I use the behringers, they were cheap, go loud, sound excellent to me (i must have plugged ears).

Given cost, id always be prepared to try a single amp, if its not to your likeing, ebay it.

edd


----------



## Warpdrv (Mar 3, 2007)

Wayne A. Pflughaupt said:


> *NO!! Never plug power amps into a power strip!!* Especially not that many! And especially if you’re going to be driving them hard. If you ever took one of those things apart and saw how cheaply they’re made, it would scare you!
> 
> If you must use one, make sure it uses “real” electrical outlets – i.e., the same kind used in your house – and that the power cord uses 14 ga. cable. It’s hard to find any like that, though. Fortunately, it’s cheap and easy enough to make something yourself, using off-the-shelf parts from the electrical aisle at the hardware store.
> 
> ...


I agree completely... After I moved into my new house and purchased all my equipment, I found on reference level playing, my SVS Plus/2 would dim the lights on a regular basis... which I found disturbing.. I therefore ran a dedicated 2 lines of 120v 20amp circuits on the same phase... 1 powers my sub, and the other leg, for the rest of my HT appliances. I no longer worry about my power situation or fear of fire in the walls where I have no idea how many items are powered off that room circuit.:T


----------



## Wayne A. Pflughaupt (Apr 13, 2006)

Steve Williamson said:


> All seven channels, only the subs are self powered.


Don’t keep us hanging, Steve! How do you like them?

Regards,
Wayne


----------



## a1161979 (Aug 26, 2007)

Yay Australian HT :clap:


----------



## a1161979 (Aug 26, 2007)

I was looking at Biema W220i are they anygood?

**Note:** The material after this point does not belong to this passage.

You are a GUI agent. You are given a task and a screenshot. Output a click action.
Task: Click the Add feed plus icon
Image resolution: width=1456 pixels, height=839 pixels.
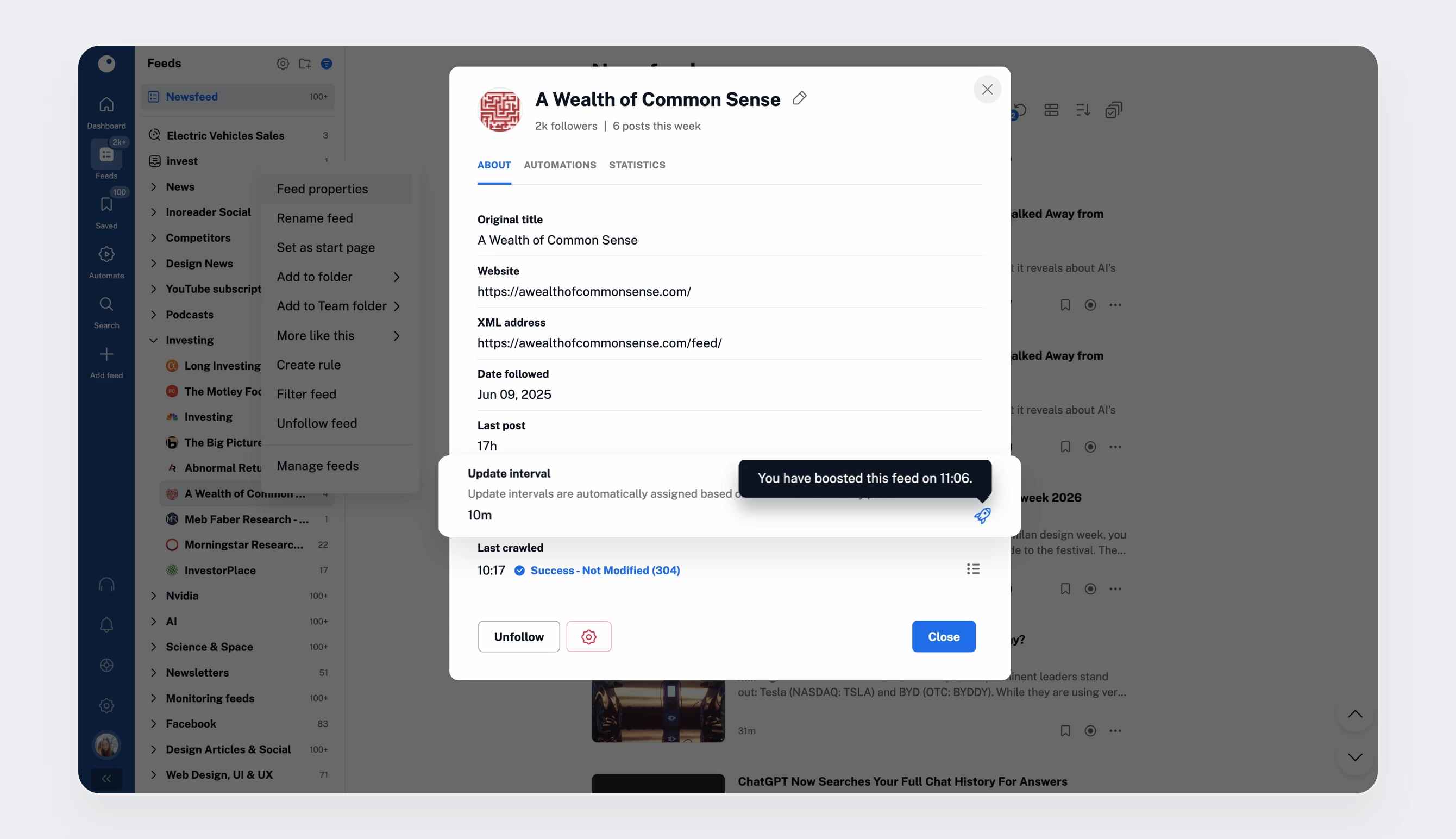pos(106,354)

Personally i think you sould look at the A500 by Behringer, DJSTORE will do them for $320 including Austrailan wide freight. They are a amplifier designed for studio monitors, they also lack fans and can be bridged so that in future you can buy four more and run 500 Watts RMS to each channel :yay:

I forget which forum but there is another audio forum with 500 odd posts on this amp and people rave about them! Just an idea :daydream:


----------